Когда мы размышляем о разнообразных фазах жизни и сознания, которые уже были развиты, было бы опрометчиво утверждать, что другие не появятся и что животная жизнь — это конец всего сущего. Было время, когда концом всего сущего был огонь».
В основе мысленного эксперимента Батлера лежит то и дело повторяющееся приглашение присмотреться к тревоге, с которой механическое протосознание возникло и уже начало доминировать в задачах, на которые органическое сознание потратило эоны эволюции. В этом отношении и в том, как наши собственные задачи переплелись с их задачами, машины уже обрели сознание. «Где начинается сознание, а где заканчивается? — спрашивает он. — Кто подводит черту?…Разве все не запутано?».
С оглядкой на эти тревожные вопросы и на мрачно укороченную стрелу эволюционного времени он пишет:
«Более высокоорганизованные машины — это создания не столько вчерашнего дня, сколько последних пяти минут в сравнении с прошлым временем. Допустим, что сознательные существа существуют уже около 20 млн лет: посмотрите, каких успехов добились машины за последнюю тысячу лет! Разве мир не в состоянии просуществовать на двадцать миллионов лет дольше? Если да, то кем станут машины за все это время? Не безопаснее ли пресечь беду в зародыше и запретить их дальнейшее развитие?»

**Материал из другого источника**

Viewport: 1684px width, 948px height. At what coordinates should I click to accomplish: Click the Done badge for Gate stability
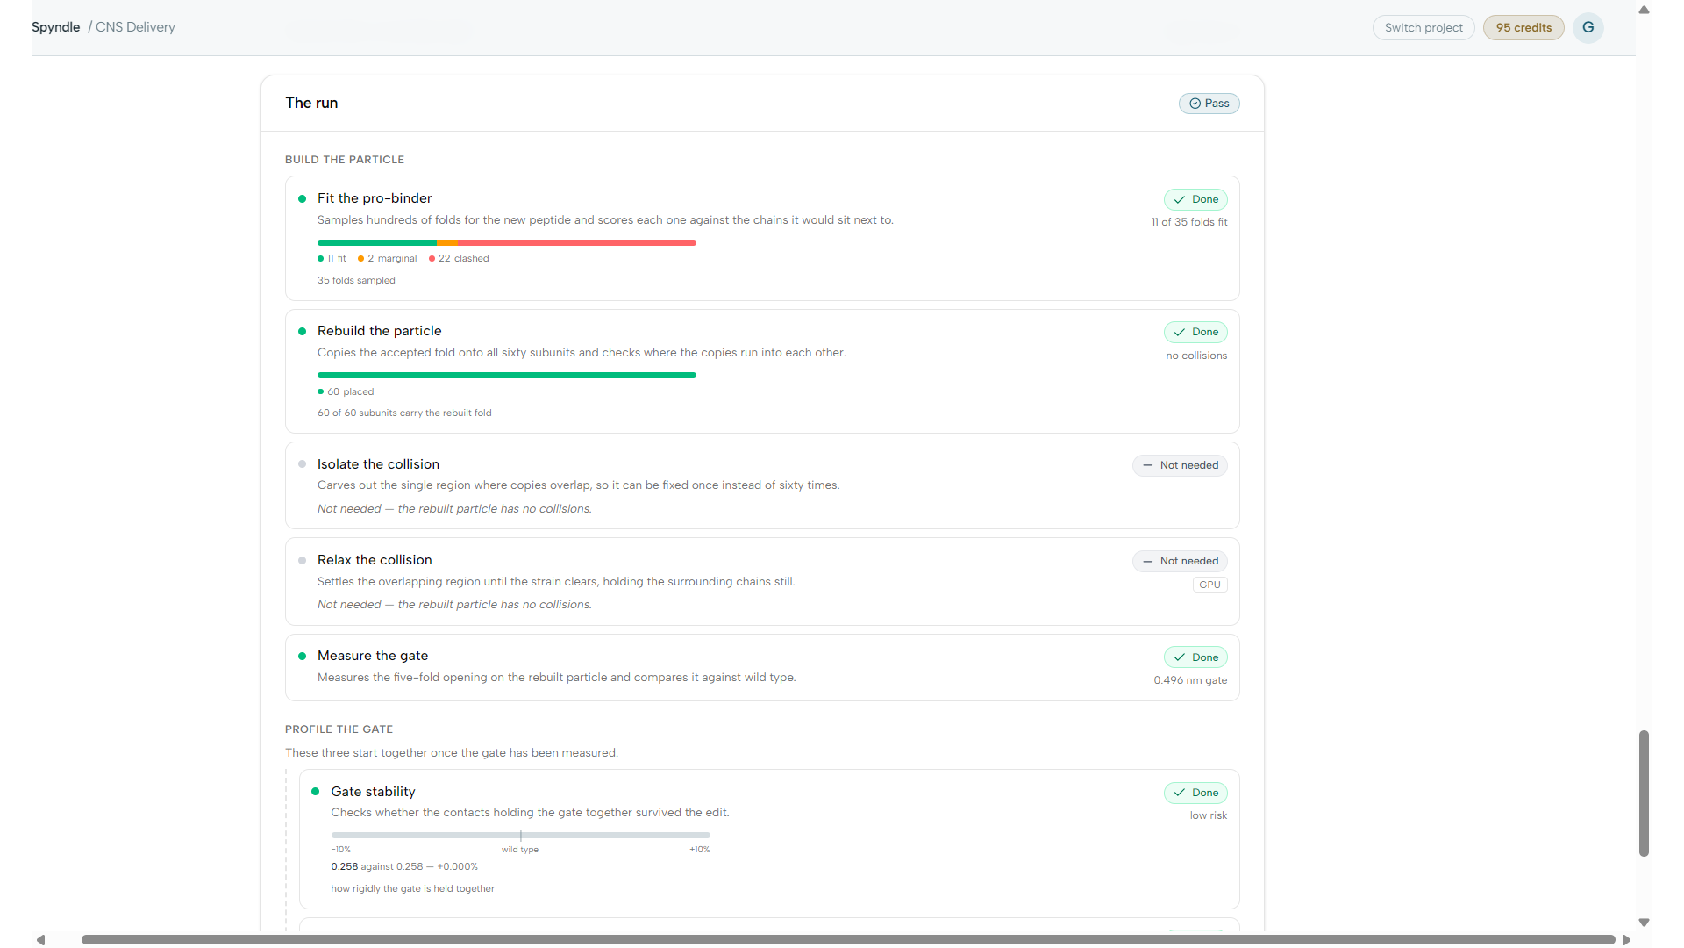1195,793
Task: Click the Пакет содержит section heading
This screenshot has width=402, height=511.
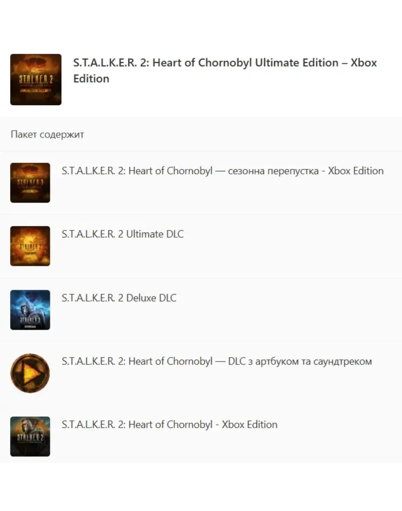Action: pyautogui.click(x=48, y=134)
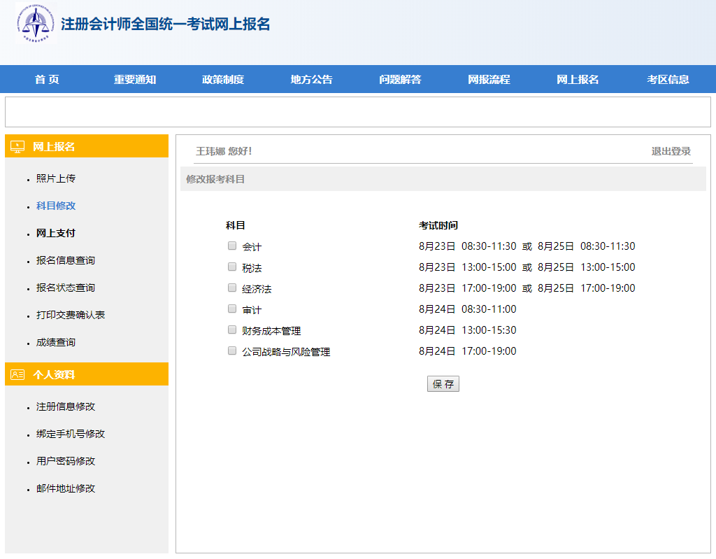This screenshot has height=559, width=716.
Task: Check the 公司战略与风险管理 checkbox
Action: [231, 350]
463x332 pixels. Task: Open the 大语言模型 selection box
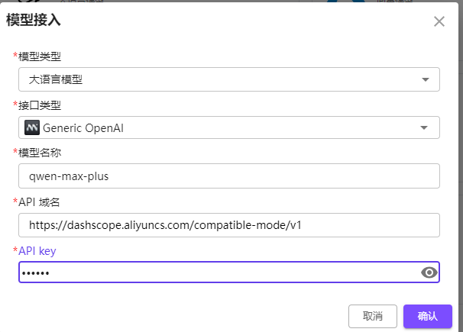coord(229,79)
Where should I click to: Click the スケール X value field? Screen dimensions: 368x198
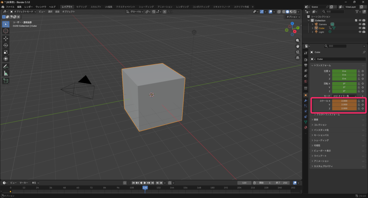[x=344, y=101]
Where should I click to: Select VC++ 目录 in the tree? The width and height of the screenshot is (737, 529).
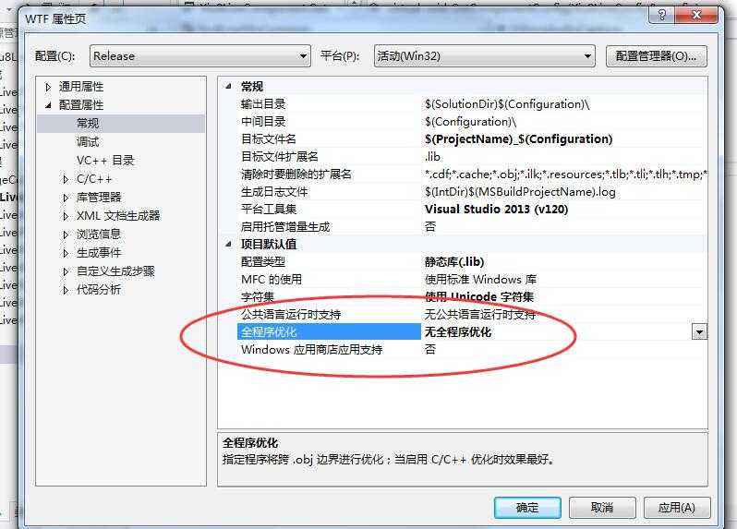pos(105,161)
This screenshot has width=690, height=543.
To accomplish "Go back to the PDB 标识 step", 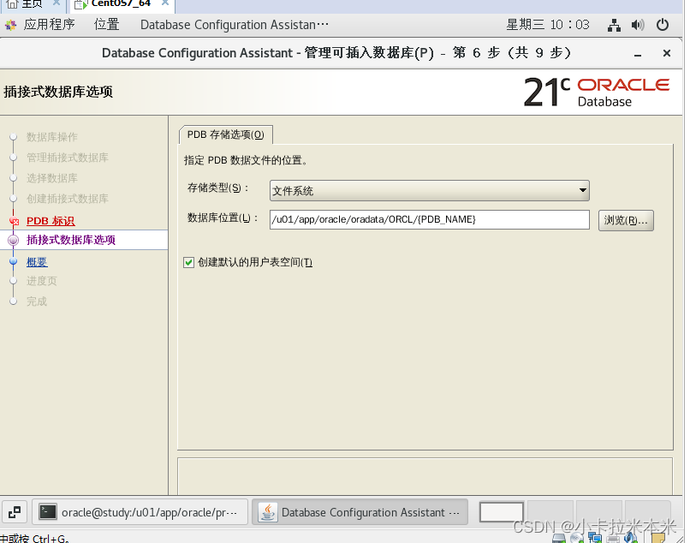I will coord(50,219).
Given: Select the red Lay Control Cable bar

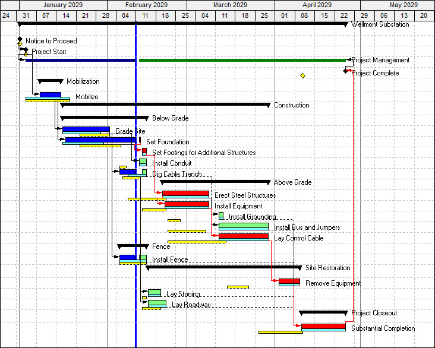Looking at the screenshot, I should pyautogui.click(x=243, y=236).
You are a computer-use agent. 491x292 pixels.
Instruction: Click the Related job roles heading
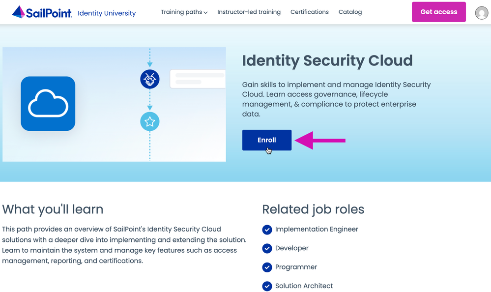(x=313, y=209)

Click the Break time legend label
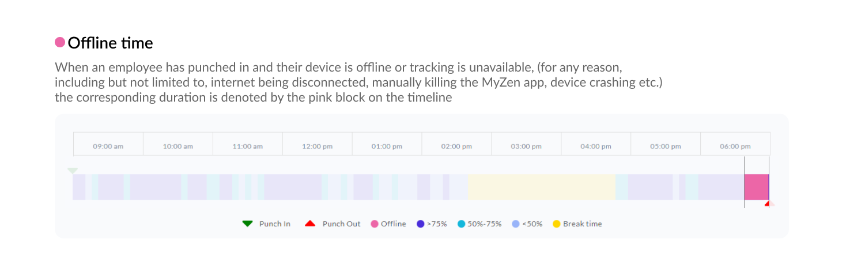583,224
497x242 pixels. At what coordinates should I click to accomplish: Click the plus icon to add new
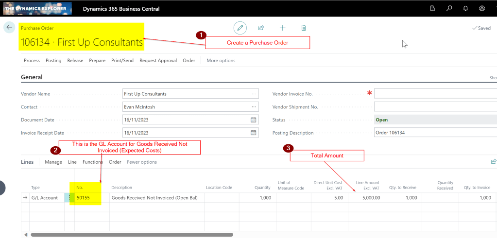(x=282, y=28)
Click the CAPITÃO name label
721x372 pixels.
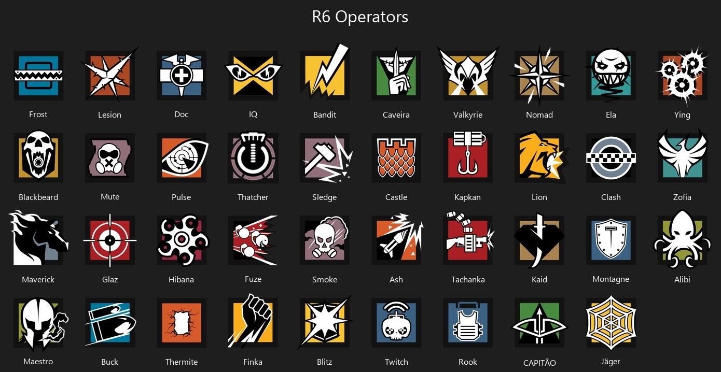pos(539,363)
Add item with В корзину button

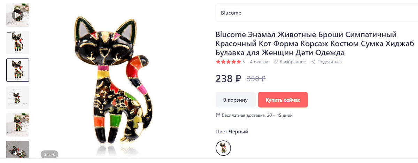[x=235, y=100]
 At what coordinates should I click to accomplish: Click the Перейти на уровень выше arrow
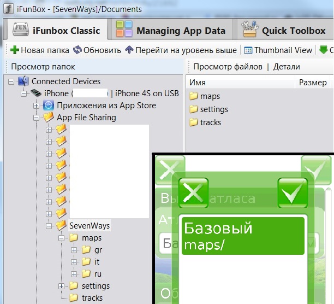[x=129, y=50]
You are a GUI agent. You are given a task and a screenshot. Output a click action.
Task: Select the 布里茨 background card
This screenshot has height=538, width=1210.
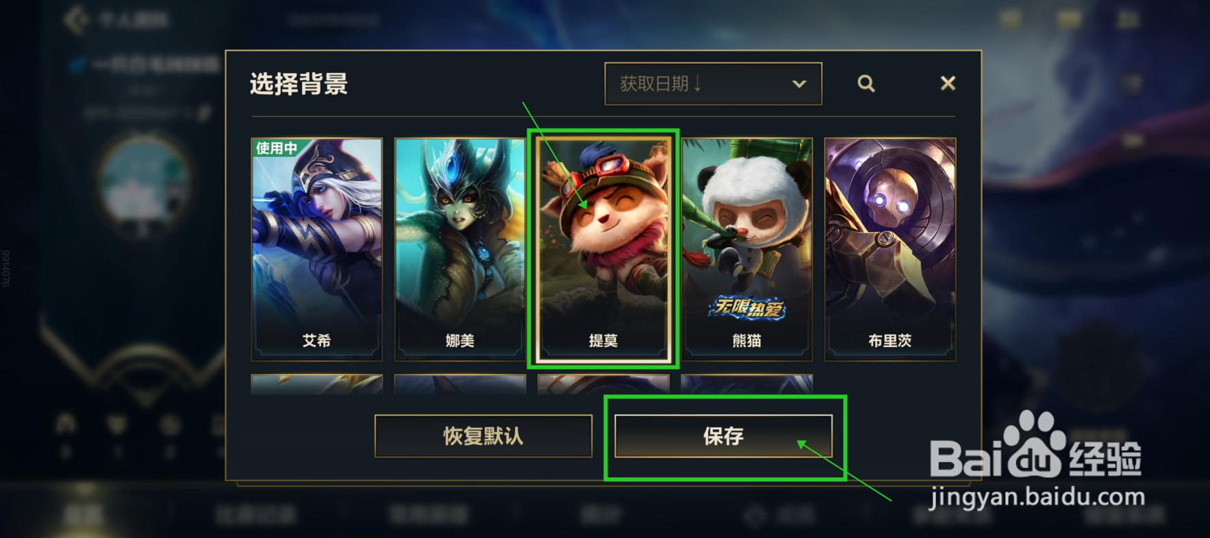coord(890,249)
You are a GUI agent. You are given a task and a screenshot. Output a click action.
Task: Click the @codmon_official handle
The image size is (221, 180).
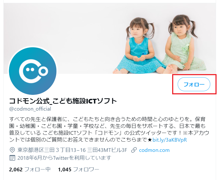[x=30, y=109]
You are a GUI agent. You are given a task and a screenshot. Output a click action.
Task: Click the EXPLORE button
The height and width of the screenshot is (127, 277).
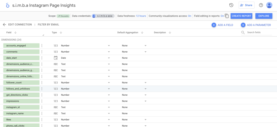coord(263,16)
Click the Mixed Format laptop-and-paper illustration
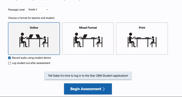Viewport: 182px width, 97px height. click(88, 40)
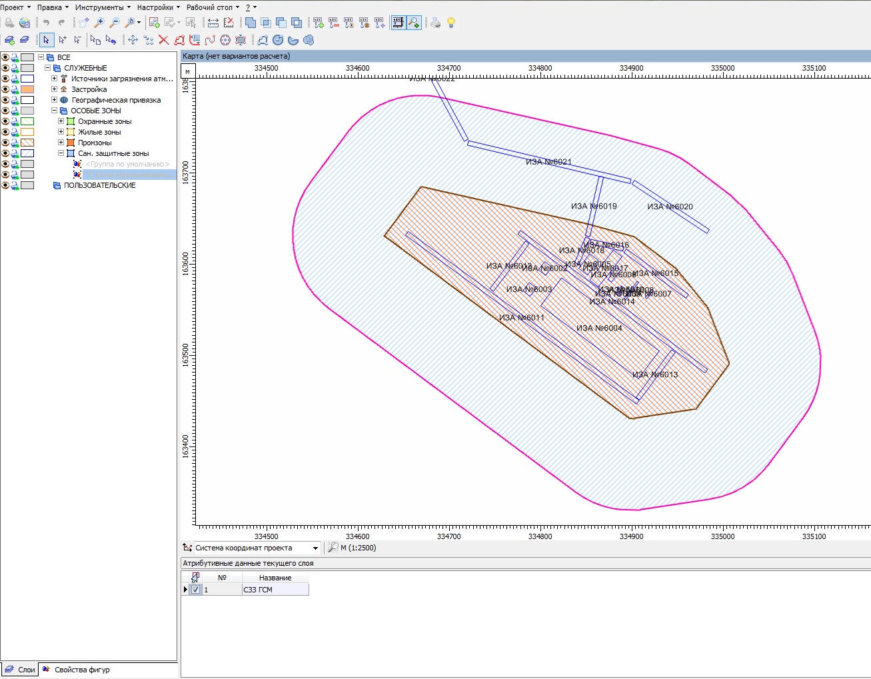
Task: Select the pan hand tool
Action: (x=83, y=23)
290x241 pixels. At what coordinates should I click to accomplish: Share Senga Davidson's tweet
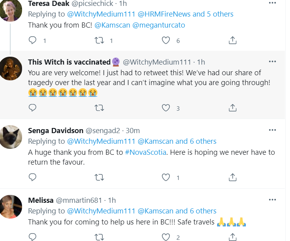[232, 177]
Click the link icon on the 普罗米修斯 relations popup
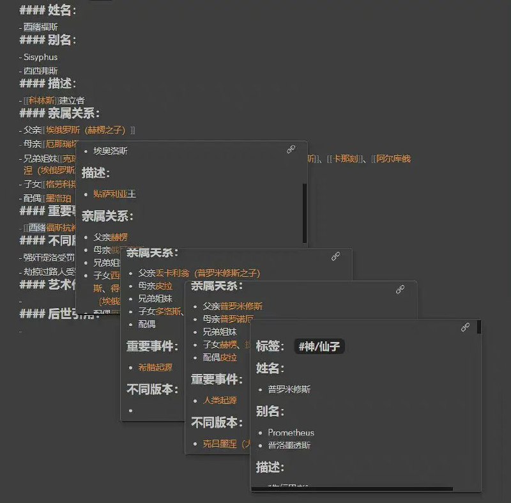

Вновь опережая свое время — эпоху, когда бог считался создателем всего живого, а основа жизни — скорее метафизической, чем физической — Батлер ссылается на открытие Германа фон Гельмгольца, который десятилетием ранее обосновал скорость прохождения электричества по нервным волокнам человека. Тем самым он намекнул: если основная инфраструктура сознания — это лишь вопрос прохождения электричества по проводам, то наши механические спутники не так уж от него далеки. Если каждое ощущение — «химическое и механическое» по своей сути, то почему мы уверены, что «вещи, которые мы считаем более духовными, не что иное, как нарушения равновесия в бесконечном ряду рычагов, начиная с самых маленьких, которые не видны в микроскоп, и заканчивая человеческой рукой в паре с используемыми приборами?»
Один из персонажей романа улавливает следствие аналогичных вопросов в чувстве, которое направлено на фундаментальные предсказания нашего времени:
«Я не боюсь ни одной из существующих машин; чего я боюсь, так это необычайной скорости, с которой они превращаются в нечто совершенно иное, чем они есть сейчас. Разве не следует ревностно следить за этим движением и проверять его, пока мы в состоянии его контролировать? Кто-то скажет, что морального влияния человека будет достаточно, чтобы управлять ими, но я не думаю, что когда-либо будет безопасно возлагать большие надежды на моральное чувство любой машины. … Наше рабство будет подкрадываться бесшумно и незаметно».
Спустя полтора столетия можно сказать, что Батлер оказался прав по всем пунктам. Мысль о том, что мы уже упустили из рук бразды правления собственной человечностью, возможно, леденит душу. Но, как ни странно, этот вопрос остается открытым, и ответ на него даст сама наша жизнь. Каждый акт сопротивления имеет значение.